TO BE DONE
Update the material below by changing "dropdown" to "menu" and keeping everything else the same. Leave the pictures out of your answer.

Records excerpted from a collection
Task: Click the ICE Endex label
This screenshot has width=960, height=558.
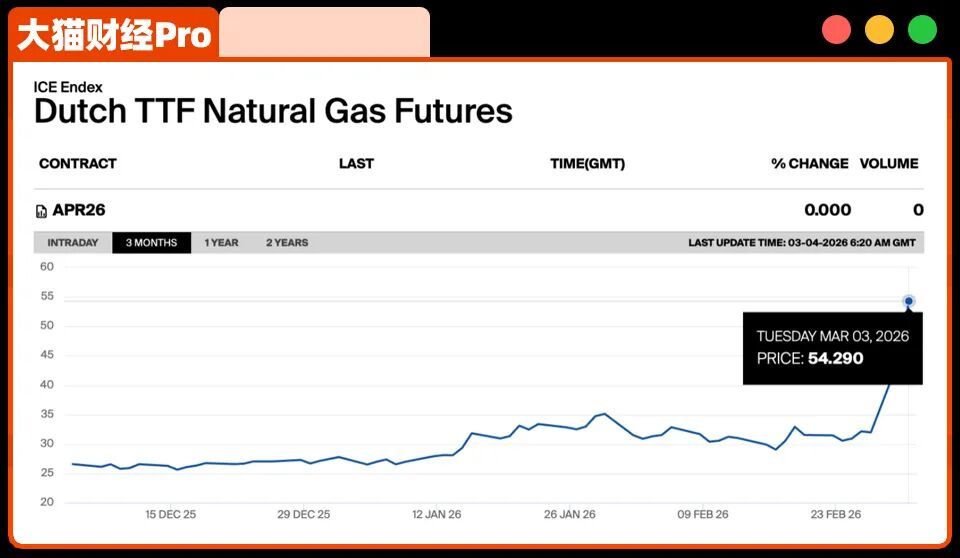Action: coord(68,87)
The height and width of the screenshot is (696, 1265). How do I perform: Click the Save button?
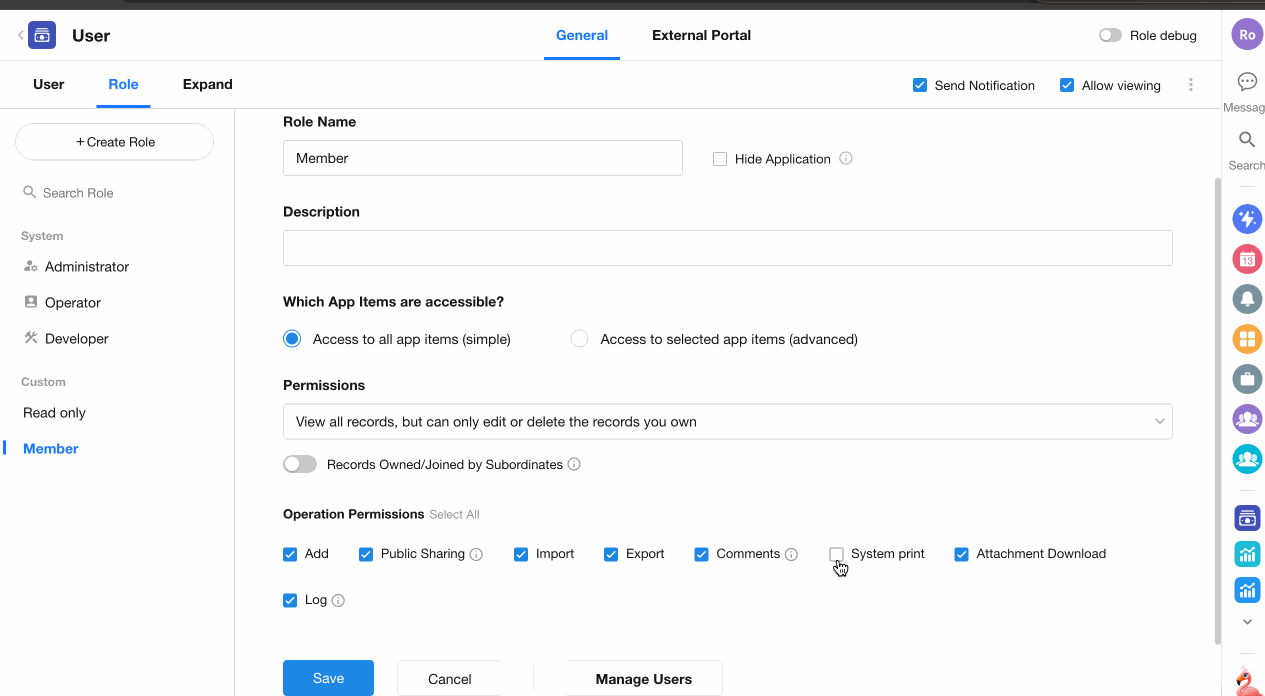click(x=328, y=678)
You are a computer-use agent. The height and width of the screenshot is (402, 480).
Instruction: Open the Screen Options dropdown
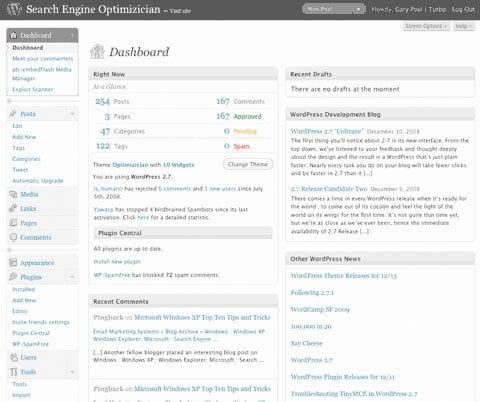coord(426,26)
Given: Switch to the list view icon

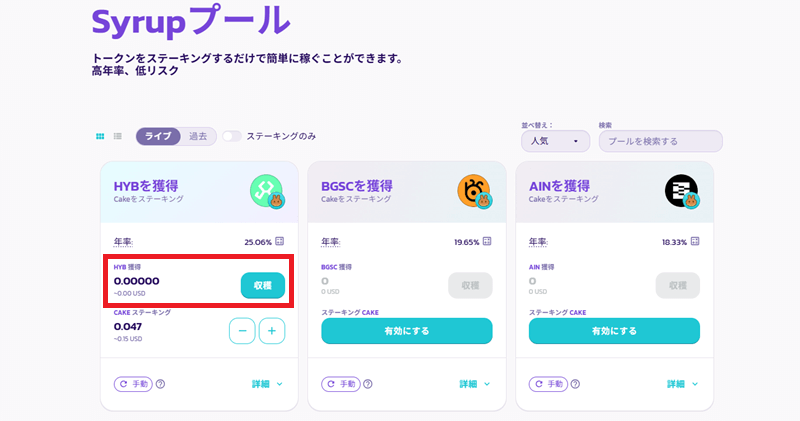Looking at the screenshot, I should [x=118, y=136].
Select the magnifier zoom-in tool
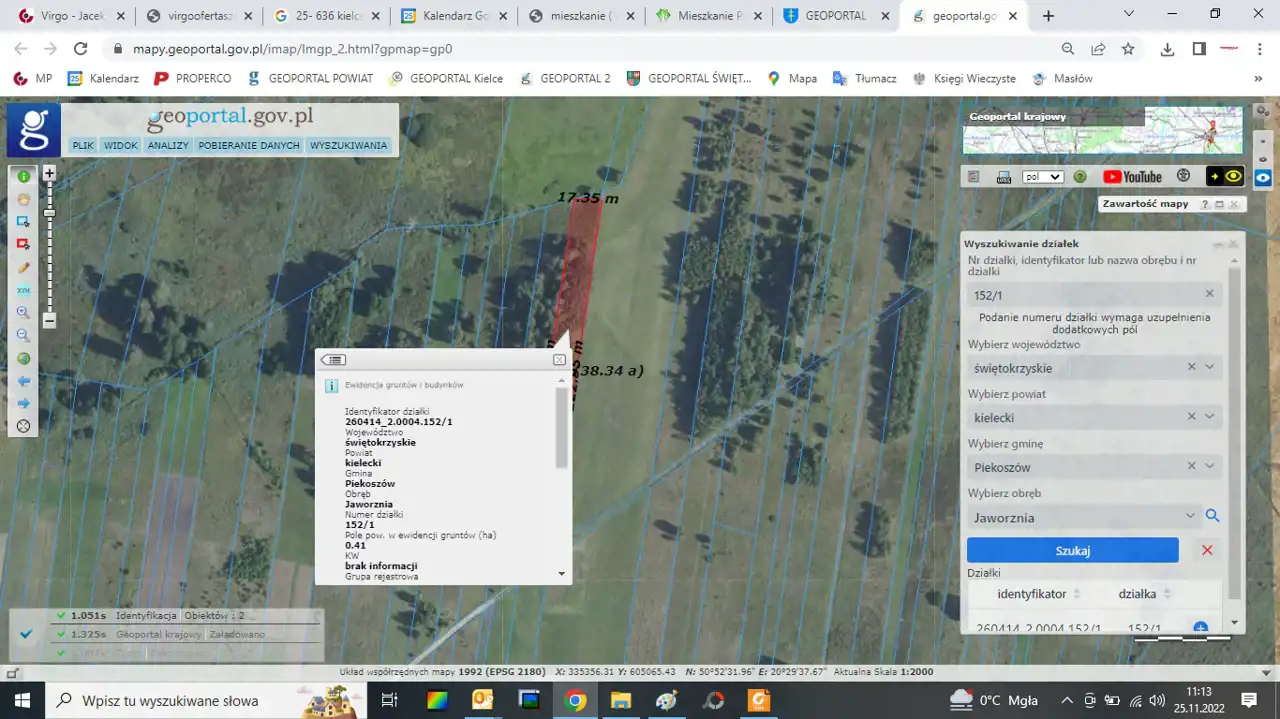 pos(23,313)
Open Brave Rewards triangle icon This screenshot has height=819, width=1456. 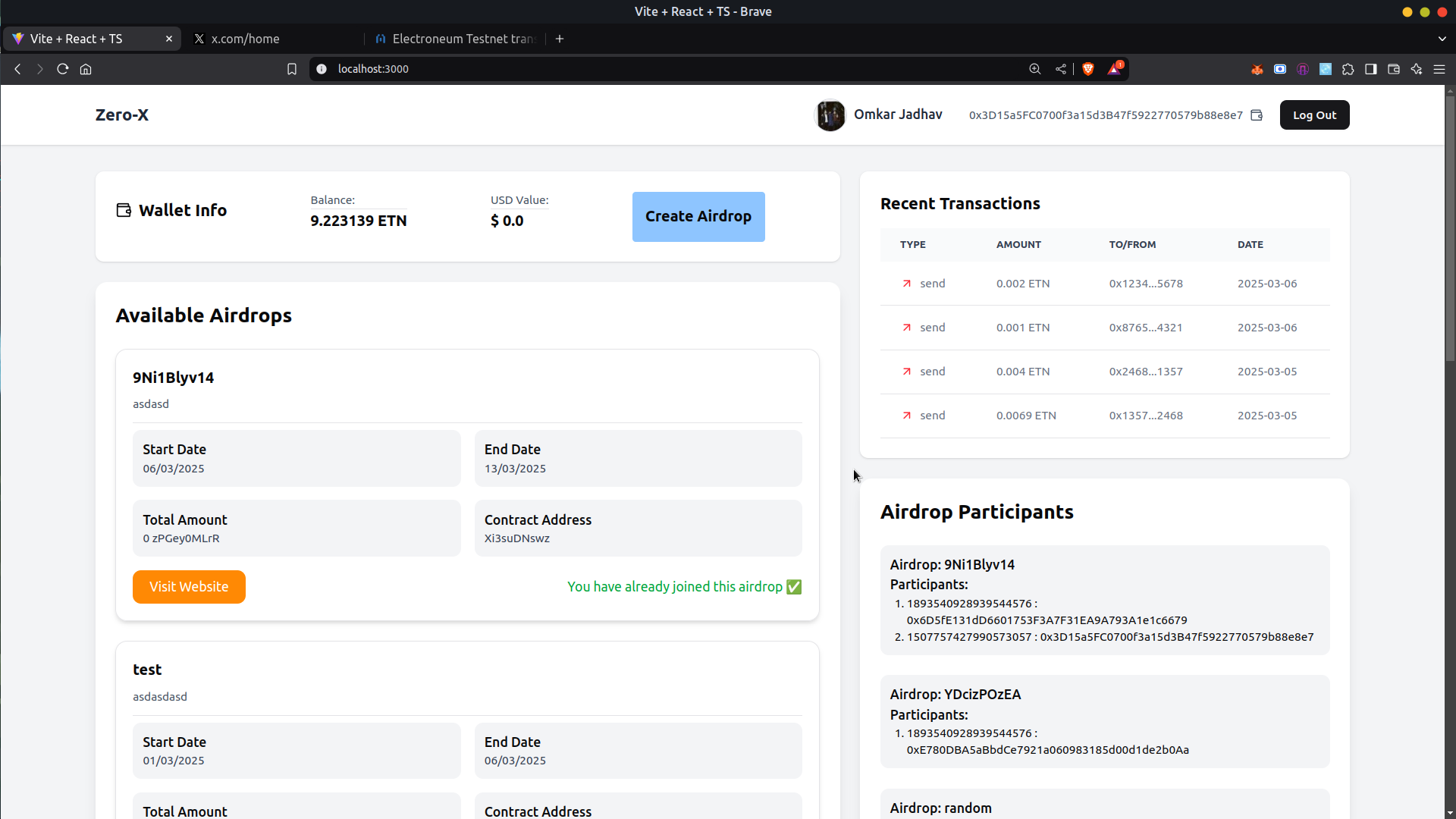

CORRECT RESPONSE
Task: Click the ICE Endex label
This screenshot has width=960, height=558.
Action: coord(68,87)
The height and width of the screenshot is (696, 1265). How do I perform: Click the Save button?
click(x=328, y=678)
You are a computer-use agent. The height and width of the screenshot is (402, 480).
Instruction: Open the Screen Options menu
coord(426,26)
Given: Switch to the list view icon

Looking at the screenshot, I should [x=118, y=136].
Select the magnifier zoom-in tool
 pos(23,313)
Open Brave Rewards triangle icon This screenshot has height=819, width=1456. 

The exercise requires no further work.